Il mese seguente il generale al-Sisi, non ancora presidente, dichiarava la Fratellanza organizzazione terroristica. Le prigioni si riempivano di dissidenti islamisti e di attivisti laici: nel 2014 le organizzazioni internazionali hanno contato 509 condanne a morte, un numero che ha dato all’Egitto il primato nella regione con il 65 per cento delle pene capitali di tutto il Medio Oriente e Nord Africa.

Delle 509 condanne a morte spiccate, solo una è stata finora eseguita: Mahmoud Ramadan Mahmoud Ramadan, condannato lo scorso anno per aver lanciato un adolescente da un tetto ad Alessandria durante disordini seguiti alla cacciata di Morsi, è stato giustiziato per impiccagione il 7 marzo scorso.
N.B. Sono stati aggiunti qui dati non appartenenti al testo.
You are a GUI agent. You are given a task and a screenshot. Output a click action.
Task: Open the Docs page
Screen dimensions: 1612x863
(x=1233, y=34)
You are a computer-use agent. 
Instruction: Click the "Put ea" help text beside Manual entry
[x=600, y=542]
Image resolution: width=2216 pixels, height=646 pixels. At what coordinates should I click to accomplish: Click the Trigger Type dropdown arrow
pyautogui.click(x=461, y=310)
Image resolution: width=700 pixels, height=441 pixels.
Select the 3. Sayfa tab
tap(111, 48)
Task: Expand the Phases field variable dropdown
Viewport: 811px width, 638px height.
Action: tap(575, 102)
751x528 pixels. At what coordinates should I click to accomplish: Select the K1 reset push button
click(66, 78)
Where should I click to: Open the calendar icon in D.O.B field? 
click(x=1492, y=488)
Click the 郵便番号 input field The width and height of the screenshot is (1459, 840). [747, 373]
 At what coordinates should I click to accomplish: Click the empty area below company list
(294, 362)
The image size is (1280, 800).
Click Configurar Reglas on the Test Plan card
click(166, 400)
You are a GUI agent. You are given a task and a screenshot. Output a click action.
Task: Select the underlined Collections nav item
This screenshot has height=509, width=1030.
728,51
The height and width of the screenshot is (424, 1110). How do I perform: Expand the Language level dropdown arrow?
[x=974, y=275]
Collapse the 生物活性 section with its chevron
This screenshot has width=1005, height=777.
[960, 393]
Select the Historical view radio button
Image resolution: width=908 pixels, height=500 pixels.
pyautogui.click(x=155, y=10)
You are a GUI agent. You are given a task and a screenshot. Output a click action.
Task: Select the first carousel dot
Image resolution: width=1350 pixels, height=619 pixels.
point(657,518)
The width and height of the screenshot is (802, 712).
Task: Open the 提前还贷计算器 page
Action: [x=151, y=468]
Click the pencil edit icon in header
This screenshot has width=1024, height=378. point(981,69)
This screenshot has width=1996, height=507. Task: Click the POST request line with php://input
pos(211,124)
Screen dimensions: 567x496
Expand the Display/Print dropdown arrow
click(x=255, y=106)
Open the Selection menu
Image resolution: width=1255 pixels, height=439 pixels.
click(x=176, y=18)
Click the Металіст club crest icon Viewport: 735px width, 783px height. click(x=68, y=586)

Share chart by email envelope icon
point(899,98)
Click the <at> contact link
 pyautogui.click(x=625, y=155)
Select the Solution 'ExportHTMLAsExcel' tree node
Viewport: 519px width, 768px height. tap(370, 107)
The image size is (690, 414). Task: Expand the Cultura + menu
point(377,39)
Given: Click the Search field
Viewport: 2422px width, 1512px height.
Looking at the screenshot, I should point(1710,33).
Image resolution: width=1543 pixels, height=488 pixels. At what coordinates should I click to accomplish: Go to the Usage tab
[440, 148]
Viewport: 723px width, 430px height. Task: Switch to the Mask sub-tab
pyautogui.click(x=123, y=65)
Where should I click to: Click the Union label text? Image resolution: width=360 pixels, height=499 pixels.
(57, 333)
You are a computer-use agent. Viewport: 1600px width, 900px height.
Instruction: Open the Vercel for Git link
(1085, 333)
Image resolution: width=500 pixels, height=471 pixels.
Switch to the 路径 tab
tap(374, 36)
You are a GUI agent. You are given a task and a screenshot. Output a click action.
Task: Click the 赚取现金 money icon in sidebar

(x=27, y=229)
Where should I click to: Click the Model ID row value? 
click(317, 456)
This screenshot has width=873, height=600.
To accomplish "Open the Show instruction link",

Una condanna controversa, secondo Amnesty International, basata su “prove troppo deboli” che aveva spinto persino l’Unione Africana a chiedere all’Egitto di posporre la sentenza per “un’ulteriore investigazione”.

Ora si attende il parere del gran Mufti sul caso di Mohamed Badi’, guida suprema dei Fratelli Musulmani condannato assieme ad altri 13 esponenti islamisti alla pena di morte lo scorso marzo. Badi’, come si legge nella sentenza pronunciata dal tribunale di Giza, avrebbe causato “caos e attacchi contro la polizia e le istituzioni dello Stato”, ovvero il suo movimento avrebbe partecipato attivamente alle proteste scoppiate dopo la deposizione del presidente Morsi, proteste violentissime in cui i militari uccisero circa 600 persone.

Secondo la legge egiziana, prima che abbia luogo una sentenza capitale, si richiede l’opinione religiosa del mufti sebbene il parere di quest’ultimo non sia vincolante ai fini dell’esecuzione della pena che, quasi sicuramente, sarà confermata l’11 aprile.